What's needed is a full, exact retyping of the records.

*Data to use*.
****

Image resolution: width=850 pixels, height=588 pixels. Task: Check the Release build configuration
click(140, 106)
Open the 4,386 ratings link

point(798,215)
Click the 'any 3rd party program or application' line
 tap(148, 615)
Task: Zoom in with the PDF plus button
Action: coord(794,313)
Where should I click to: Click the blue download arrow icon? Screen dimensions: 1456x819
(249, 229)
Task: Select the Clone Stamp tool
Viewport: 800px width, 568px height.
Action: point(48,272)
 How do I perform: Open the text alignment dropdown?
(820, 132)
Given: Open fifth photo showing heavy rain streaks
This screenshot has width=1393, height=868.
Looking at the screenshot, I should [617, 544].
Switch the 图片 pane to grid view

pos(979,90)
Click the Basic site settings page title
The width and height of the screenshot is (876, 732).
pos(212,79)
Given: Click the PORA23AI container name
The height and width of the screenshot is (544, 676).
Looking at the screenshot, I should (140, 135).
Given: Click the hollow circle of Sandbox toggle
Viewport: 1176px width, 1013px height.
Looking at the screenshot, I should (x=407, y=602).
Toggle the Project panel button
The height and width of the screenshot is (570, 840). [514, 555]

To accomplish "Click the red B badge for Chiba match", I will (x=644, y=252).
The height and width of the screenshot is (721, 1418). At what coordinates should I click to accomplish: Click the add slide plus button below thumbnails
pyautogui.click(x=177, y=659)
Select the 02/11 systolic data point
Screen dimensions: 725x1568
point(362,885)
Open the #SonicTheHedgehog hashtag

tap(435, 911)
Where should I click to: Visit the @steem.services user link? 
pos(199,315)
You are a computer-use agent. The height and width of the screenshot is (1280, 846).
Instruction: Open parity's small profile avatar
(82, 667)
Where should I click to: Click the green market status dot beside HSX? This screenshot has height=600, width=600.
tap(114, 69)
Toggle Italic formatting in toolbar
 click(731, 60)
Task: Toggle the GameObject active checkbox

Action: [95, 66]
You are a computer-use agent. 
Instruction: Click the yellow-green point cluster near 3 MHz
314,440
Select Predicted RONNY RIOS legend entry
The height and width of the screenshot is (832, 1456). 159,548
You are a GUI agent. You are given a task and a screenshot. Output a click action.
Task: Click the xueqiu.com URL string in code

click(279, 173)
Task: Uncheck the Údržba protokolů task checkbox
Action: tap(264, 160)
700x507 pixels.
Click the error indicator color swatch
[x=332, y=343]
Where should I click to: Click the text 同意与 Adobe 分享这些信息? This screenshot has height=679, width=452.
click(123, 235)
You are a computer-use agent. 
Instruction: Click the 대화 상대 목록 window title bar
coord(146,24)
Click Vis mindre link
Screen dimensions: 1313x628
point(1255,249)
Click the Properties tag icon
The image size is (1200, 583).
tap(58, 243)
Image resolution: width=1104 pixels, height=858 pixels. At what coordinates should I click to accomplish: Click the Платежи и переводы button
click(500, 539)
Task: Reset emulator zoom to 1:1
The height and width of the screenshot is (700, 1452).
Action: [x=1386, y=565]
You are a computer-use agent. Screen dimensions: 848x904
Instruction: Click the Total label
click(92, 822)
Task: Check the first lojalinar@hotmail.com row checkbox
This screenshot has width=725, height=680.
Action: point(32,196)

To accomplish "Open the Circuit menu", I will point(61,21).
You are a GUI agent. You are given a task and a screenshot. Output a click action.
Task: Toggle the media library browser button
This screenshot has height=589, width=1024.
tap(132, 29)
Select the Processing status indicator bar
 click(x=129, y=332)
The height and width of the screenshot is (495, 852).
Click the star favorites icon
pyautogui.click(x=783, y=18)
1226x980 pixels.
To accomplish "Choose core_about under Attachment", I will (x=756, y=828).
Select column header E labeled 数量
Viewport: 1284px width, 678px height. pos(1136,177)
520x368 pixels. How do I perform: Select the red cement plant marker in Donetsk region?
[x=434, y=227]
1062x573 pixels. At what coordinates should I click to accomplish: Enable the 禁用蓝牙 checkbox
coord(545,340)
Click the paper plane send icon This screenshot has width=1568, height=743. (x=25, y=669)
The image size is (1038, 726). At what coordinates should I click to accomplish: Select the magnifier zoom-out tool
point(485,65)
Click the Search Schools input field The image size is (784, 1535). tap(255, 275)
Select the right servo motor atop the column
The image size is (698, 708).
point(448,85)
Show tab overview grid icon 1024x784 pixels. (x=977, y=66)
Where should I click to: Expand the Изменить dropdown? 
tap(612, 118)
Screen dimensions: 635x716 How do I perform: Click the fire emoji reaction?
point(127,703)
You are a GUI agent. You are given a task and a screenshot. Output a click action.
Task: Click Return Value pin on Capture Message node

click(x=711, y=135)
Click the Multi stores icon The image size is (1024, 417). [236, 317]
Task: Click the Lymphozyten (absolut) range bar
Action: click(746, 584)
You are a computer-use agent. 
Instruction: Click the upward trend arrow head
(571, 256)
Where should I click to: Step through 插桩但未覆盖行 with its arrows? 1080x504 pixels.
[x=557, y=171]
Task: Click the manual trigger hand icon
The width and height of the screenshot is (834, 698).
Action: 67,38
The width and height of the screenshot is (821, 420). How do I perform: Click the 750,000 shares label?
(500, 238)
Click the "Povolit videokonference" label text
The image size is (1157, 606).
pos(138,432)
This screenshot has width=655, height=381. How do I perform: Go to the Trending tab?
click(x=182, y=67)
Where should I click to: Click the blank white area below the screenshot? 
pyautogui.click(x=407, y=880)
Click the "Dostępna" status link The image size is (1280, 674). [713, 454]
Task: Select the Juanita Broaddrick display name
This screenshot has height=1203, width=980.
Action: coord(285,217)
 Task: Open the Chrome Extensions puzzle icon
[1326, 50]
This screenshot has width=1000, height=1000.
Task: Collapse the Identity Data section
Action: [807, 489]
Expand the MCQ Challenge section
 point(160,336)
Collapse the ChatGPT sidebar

****

*Expected answer*.
Image resolution: width=850 pixels, height=588 pixels. Task: Check the Release build configuration
click(140, 106)
Open the 4,386 ratings link

point(798,215)
Click the 'any 3rd party program or application' line
 tap(148, 615)
Task: Zoom in with the PDF plus button
Action: coord(794,313)
Where should I click to: Click the blue download arrow icon? Screen dimensions: 1456x819
(249, 229)
Task: Select the Clone Stamp tool
Viewport: 800px width, 568px height.
Action: point(48,272)
 How do I perform: Open the text alignment dropdown?
(820, 132)
Given: Open fifth photo showing heavy rain streaks
This screenshot has width=1393, height=868.
Looking at the screenshot, I should [617, 544].
Switch the 图片 pane to grid view

pos(979,90)
Click the Basic site settings page title
The width and height of the screenshot is (876, 732).
pos(212,79)
Given: Click the PORA23AI container name
The height and width of the screenshot is (544, 676).
Looking at the screenshot, I should (140, 135).
Given: Click the hollow circle of Sandbox toggle
Viewport: 1176px width, 1013px height.
Looking at the screenshot, I should (x=407, y=602).
Toggle the Project panel button
The height and width of the screenshot is (570, 840). [514, 555]

To accomplish "Click the red B badge for Chiba match", I will (x=644, y=252).
The height and width of the screenshot is (721, 1418). At what coordinates should I click to accomplish: Click the add slide plus button below thumbnails
pyautogui.click(x=177, y=659)
Select the 02/11 systolic data point
Screen dimensions: 725x1568
point(362,885)
Open the #SonicTheHedgehog hashtag

tap(435, 911)
Where should I click to: Visit the @steem.services user link? 
pos(199,315)
You are a computer-use agent. The height and width of the screenshot is (1280, 846).
Instruction: Open parity's small profile avatar
(82, 667)
Where should I click to: Click the green market status dot beside HSX? This screenshot has height=600, width=600.
tap(114, 69)
Toggle Italic formatting in toolbar
 click(731, 60)
Task: Toggle the GameObject active checkbox

Action: [95, 66]
You are a computer-use agent. 
Instruction: Click the yellow-green point cluster near 3 MHz
314,440
Select Predicted RONNY RIOS legend entry
The height and width of the screenshot is (832, 1456). 159,548
You are a GUI agent. You are given a task and a screenshot. Output a click action.
Task: Click the xueqiu.com URL string in code

click(279, 173)
Task: Uncheck the Údržba protokolů task checkbox
Action: tap(264, 160)
700x507 pixels.
Click the error indicator color swatch
[x=332, y=343]
Where should I click to: Click the text 同意与 Adobe 分享这些信息? This screenshot has height=679, width=452.
click(123, 235)
You are a computer-use agent. 
Instruction: Click the 대화 상대 목록 window title bar
coord(146,24)
Click Vis mindre link
Screen dimensions: 1313x628
point(1255,249)
Click the Properties tag icon
The image size is (1200, 583).
tap(58, 243)
Image resolution: width=1104 pixels, height=858 pixels. At what coordinates should I click to accomplish: Click the Платежи и переводы button
click(500, 539)
Task: Reset emulator zoom to 1:1
The height and width of the screenshot is (700, 1452).
Action: [x=1386, y=565]
You are a computer-use agent. Screen dimensions: 848x904
Instruction: Click the Total label
click(92, 822)
Task: Check the first lojalinar@hotmail.com row checkbox
This screenshot has width=725, height=680.
Action: point(32,196)

To accomplish "Open the Circuit menu", I will point(61,21).
You are a GUI agent. You are given a task and a screenshot. Output a click action.
Task: Toggle the media library browser button
This screenshot has height=589, width=1024.
tap(132, 29)
Select the Processing status indicator bar
 click(x=129, y=332)
The height and width of the screenshot is (495, 852).
Click the star favorites icon
pyautogui.click(x=783, y=18)
1226x980 pixels.
To accomplish "Choose core_about under Attachment", I will (x=756, y=828).
Select column header E labeled 数量
Viewport: 1284px width, 678px height. pos(1136,177)
520x368 pixels. How do I perform: Select the red cement plant marker in Donetsk region?
[x=434, y=227]
1062x573 pixels. At what coordinates should I click to accomplish: Enable the 禁用蓝牙 checkbox
coord(545,340)
Click the paper plane send icon This screenshot has width=1568, height=743. (x=25, y=669)
The image size is (1038, 726). At what coordinates should I click to accomplish: Select the magnifier zoom-out tool
point(485,65)
Click the Search Schools input field The image size is (784, 1535). tap(255, 275)
Select the right servo motor atop the column
The image size is (698, 708).
point(448,85)
Show tab overview grid icon 1024x784 pixels. (x=977, y=66)
Where should I click to: Expand the Изменить dropdown? 
tap(612, 118)
Screen dimensions: 635x716 How do I perform: Click the fire emoji reaction?
point(127,703)
You are a GUI agent. You are given a task and a screenshot. Output a click action.
Task: Click Return Value pin on Capture Message node

click(x=711, y=135)
Click the Multi stores icon The image size is (1024, 417). [236, 317]
Task: Click the Lymphozyten (absolut) range bar
Action: click(746, 584)
You are a computer-use agent. 
Instruction: Click the upward trend arrow head
(571, 256)
Where should I click to: Step through 插桩但未覆盖行 with its arrows? 1080x504 pixels.
[x=557, y=171]
Task: Click the manual trigger hand icon
The width and height of the screenshot is (834, 698).
Action: 67,38
The width and height of the screenshot is (821, 420). How do I perform: Click the 750,000 shares label?
(500, 238)
Click the "Povolit videokonference" label text
The image size is (1157, 606).
pos(138,432)
This screenshot has width=655, height=381. How do I perform: Go to the Trending tab?
click(x=182, y=67)
Where should I click to: Click the blank white area below the screenshot? 
pyautogui.click(x=407, y=880)
Click the "Dostępna" status link The image size is (1280, 674). [713, 454]
Task: Select the Juanita Broaddrick display name
This screenshot has height=1203, width=980.
Action: coord(285,217)
 Task: Open the Chrome Extensions puzzle icon
[1326, 50]
This screenshot has width=1000, height=1000.
Task: Collapse the Identity Data section
Action: [807, 489]
Expand the MCQ Challenge section
 point(160,336)
Collapse the ChatGPT sidebar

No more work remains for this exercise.